/scratch issues
Resolved
Upgraded to NEO 6.6-021 and flock re-instated.
Posted Mar 14, 2024 - 12:36 AWST
Update
We are continuing to monitor for any further issues.
Posted Feb 21, 2024 - 09:18 AWST
Update
setonix-03 has been resurrected and placed back into the the round robin.
Posted Jan 03, 2024 - 12:08 AWST
Update
HPE have recommended that /software and /scratch are mounted using localflock rather than flock. We have implemented the change across Setonix and Garrawarla, and have run our internal testing which passed.

We will monitor the systems but if you run into any issues with file locking, please reach out to help@pawsey.org.au.

Please note that setonix-03 is currently unavailable due to an internal configuration issue and we are removing it from the round robin DNS.
Posted Jan 02, 2024 - 13:41 AWST
Update
Once again the same two servers have powered off. A reservation has been placed across Setonix. We are waiting to hear back from HPE R&D.

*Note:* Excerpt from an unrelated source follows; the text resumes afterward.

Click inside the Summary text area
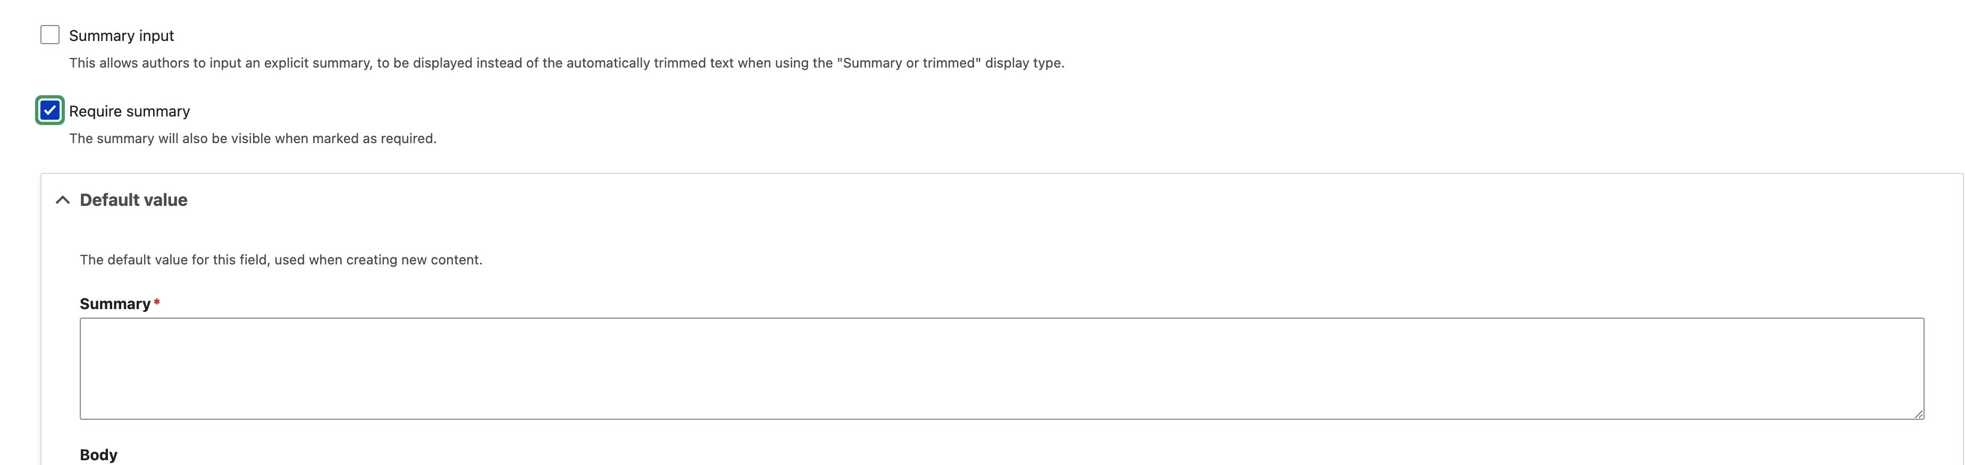pyautogui.click(x=1001, y=368)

Posted Dec 22, 2023 - 16:09 AWST
Update
The Vendor has restarted the two lustre servers again this afternoon.
Posted Dec 22, 2023 - 14:58 AWST
Update
The Vendor has restarted the two servers this morning and setonix-01 login node is responsive again. The slurm partitions remain drained until health checks on the compute nodes have completed.

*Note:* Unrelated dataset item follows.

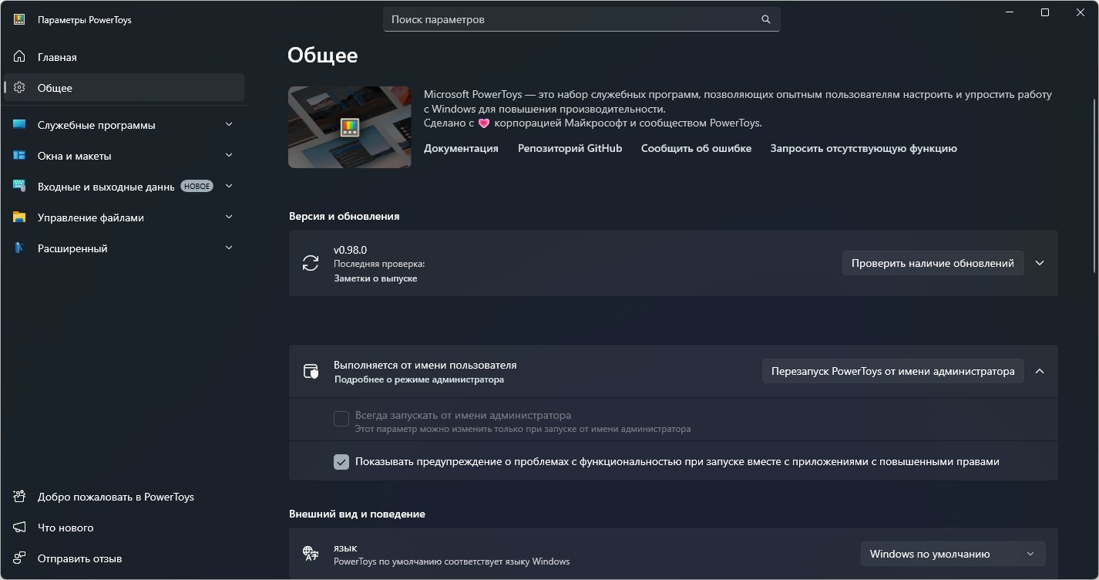
Task: Expand the update check options chevron
Action: coord(1040,263)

Posted Dec 22, 2023 - 06:58 AWST
Update
Once again the same two servers have powered off overnight. This has been escalated to the Vendor
Posted Dec 22, 2023 - 05:26 AWST
Monitoring
HPE have restored the two Lustre Metadataservers. Pawsey has turned off quota enforcement as a precaution and have removed the reservation.

We will observe the system over the weekend, but are unlikely to get a root cause analysis from HPE until Tuesday.

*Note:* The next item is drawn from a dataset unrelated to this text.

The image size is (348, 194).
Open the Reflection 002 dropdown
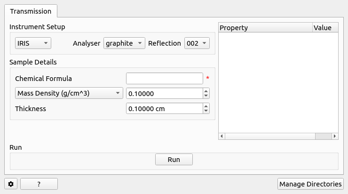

Posted Dec 17, 2023 - 09:29 AWST
Identified
A reservation has been put in place across ALL nodes to prevent new jobs from starting until /scratch is restored
Posted Dec 16, 2023 - 16:20 AWST
Investigating
Both nodes that are capable of housing the Lustre Management Service (MGS) for /scratch are powered off. The net result of this is that /scratch is unavailable for users. A case has been logged with our vendor, however it's unlikely to be resolved over the weekend
Posted Dec 16, 2023 - 15:57 AWST
This incident affected: Garrawarla (Garrawarla workq partition, Garrawarla gpuq partition, Garrawarla asvoq partition, Garrawarla copyq partition, Garrawarla login node), Lustre filesystems (/scratch filesystem (new)), and Setonix (Login nodes, Data-mover nodes, Setonix work partition, Setonix debug partition, Setonix long partition, Setonix copy partition, Setonix askaprt partition, Setonix highmem partition, Setonix gpu partition, Setonix gpu high mem partition, Setonix gpu debug partition).